It’s been a good week for the weird fringes of ed-tech. On Tuesday, Nicholas Negroponte took the stage at the 30th anniversary of TED, the starry technology-entertainment-design conference. He’s the mastermind of One Laptop Per Child. It pioneered the idea of low-cost personal devices for students around the world.
Negroponte has been criticized as an extreme apologist for the “teachers don’t matter, kids + tech = MAGIC” view of ed tech. Chris Anderson, TED’s curator, asked him this week for “one final prediction.” He said, according to the blog Ars Technica,
“ In 30 years…we’re going to be able to literally ingest information. Once information is in your bloodstream, some kind of mechanism could deposit the information in the brain. You could take a pill and learn English or the works of Shakespeare.”

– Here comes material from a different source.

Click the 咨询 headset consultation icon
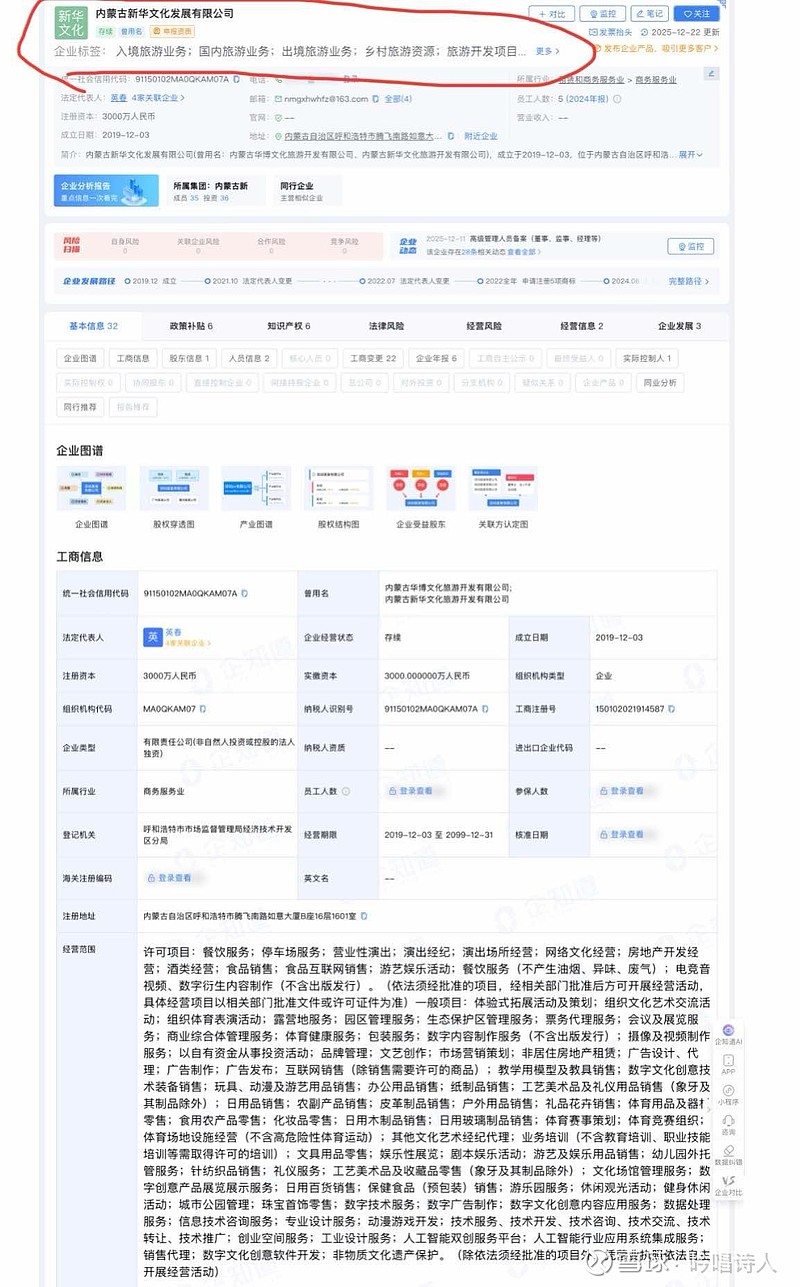The height and width of the screenshot is (1287, 800). (x=729, y=1122)
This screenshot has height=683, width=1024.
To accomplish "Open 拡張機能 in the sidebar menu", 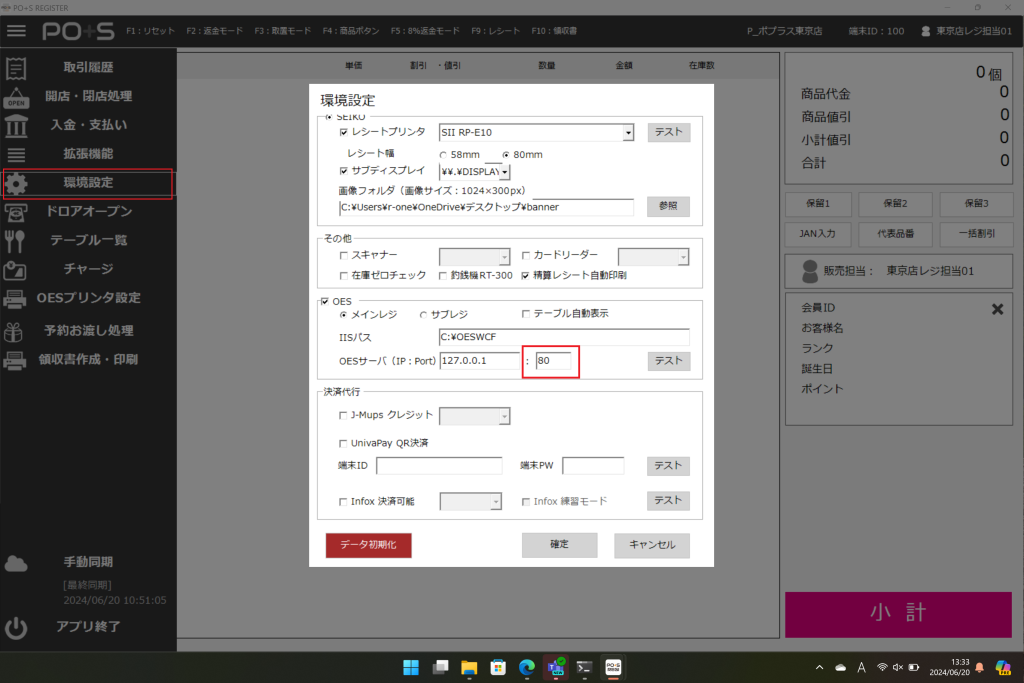I will 88,154.
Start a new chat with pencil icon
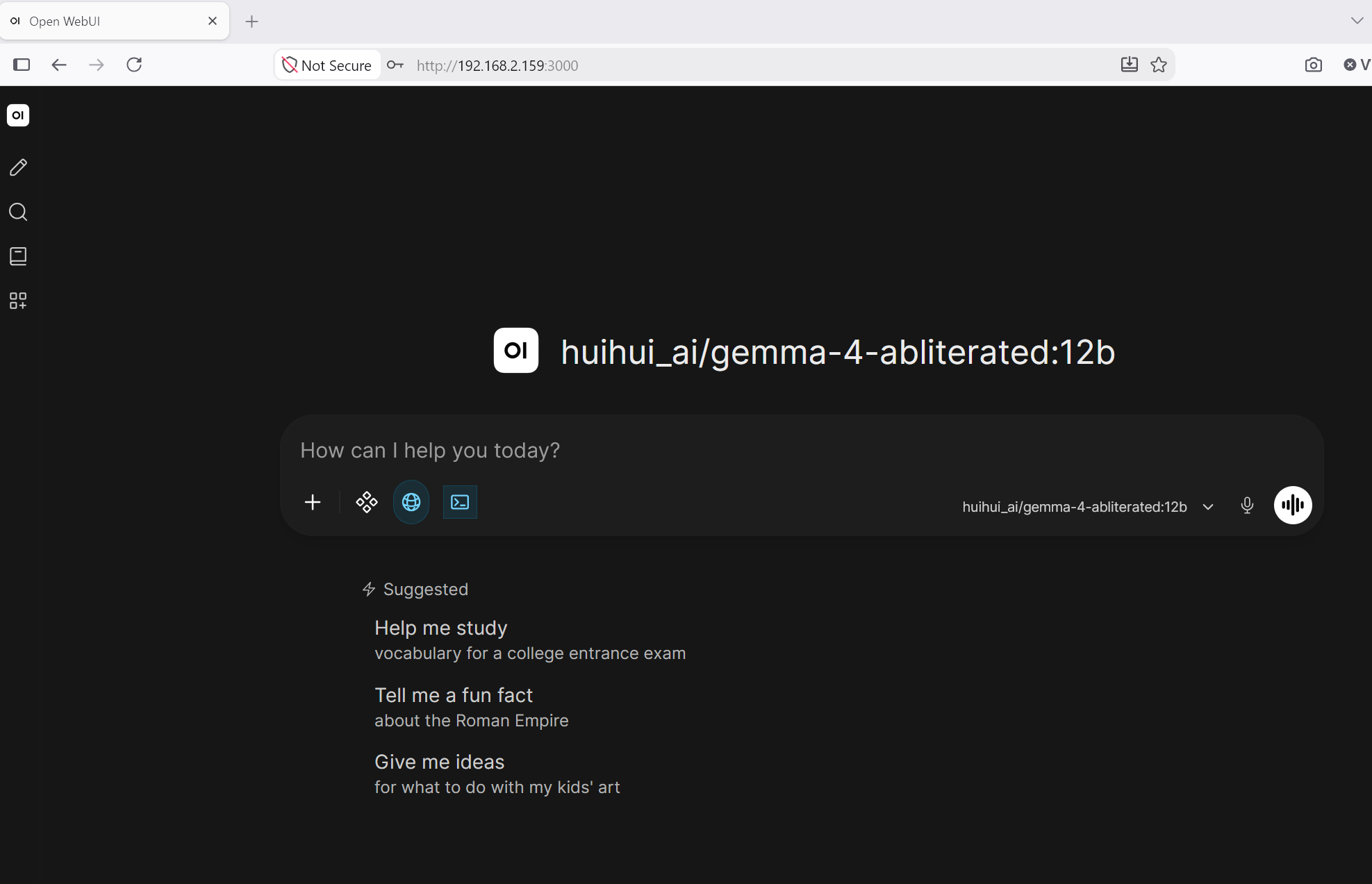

Sound improbable? Surf over to the Wall Street Journal. Neuroprosthetics–literally, brain implants–are coming to market. These include the cochlear implant, for hearing, and a retinal implant for seeing which received FDA approval last year. Soon, we may see devices that enhance memory, focus, and the speed at which we acquire new information. One group of researchers at UC Berkeley is working on a wireless brain interface made up of thousands of microsensors. Each the thickness of a human hair, they call them “neural dust”. It’s the stuff that sci-fi horror movies are made of.
Exsiting brain-computer interfaces, such as the headsets made by NeuroSky and Muse, pick up large-scale patterns of brain activity. They can give instant feedback about how calm, focused or excited you are. Jan Plass at NYU, who I met recently at South by Southwest EDU, is testing the Muse on students using Cerego learning software. They want to see if the feedback can make you smarter, and the software more customized.
Let’s not forget the brain prosthetics we’re already carrying around, known as smartphones. Soon voice-activated wearable devices will further blur the line between knowing a fact and being able to retrieve it. When I start singing my daughter a Simon and Garfunkel song, the next generation of Google Glass or a similar device will automatically bring up the lyrics.
These breakthroughs are fascinating. They’re also troubling, because we don’t really know very much about how the brain works normally. In fact, we don’t even know what we don’t know. The Achilles heel of any technology designed to make us smarter is that people are still smarter than any technology. If you use any kind of designer brain enhancement, you’re voluntarily limiting your own mind to the uses that some designer imagined for it.
Take one futuristic technology that’s already in place in classrooms today: automatic grading of essays using natural language processing. You can find it on the GED and the GMAT, and in products by Pearson and CTB/McGraw-Hill. These programs are still in early stages. They don’t parse meaning; they use crude metrics like word count, frequency of words, spelling, punctuation, plagiarism (based on text available around the web) and some sense of sentence structure. The ratings they give are comparable to the scores given by humans, but that’s not saying much. Essay questions on standardized tests are graded by contract workers who are paid per test and who must spend no more than a minute on each essay in order to earn a living wage.
This week the Contra Costa Times talked to a seventh grade teacher who is using robograding in her classroom. She said it was great! Saved her so much time! Except, “The robo-reader only can score submissions that are on topics the manufacturer has prescribed and the majority of those don’t have any bearing on the books her students are reading.” Do we want to live in a world where our brains are limited to “topics prescribed by the manufacturer”?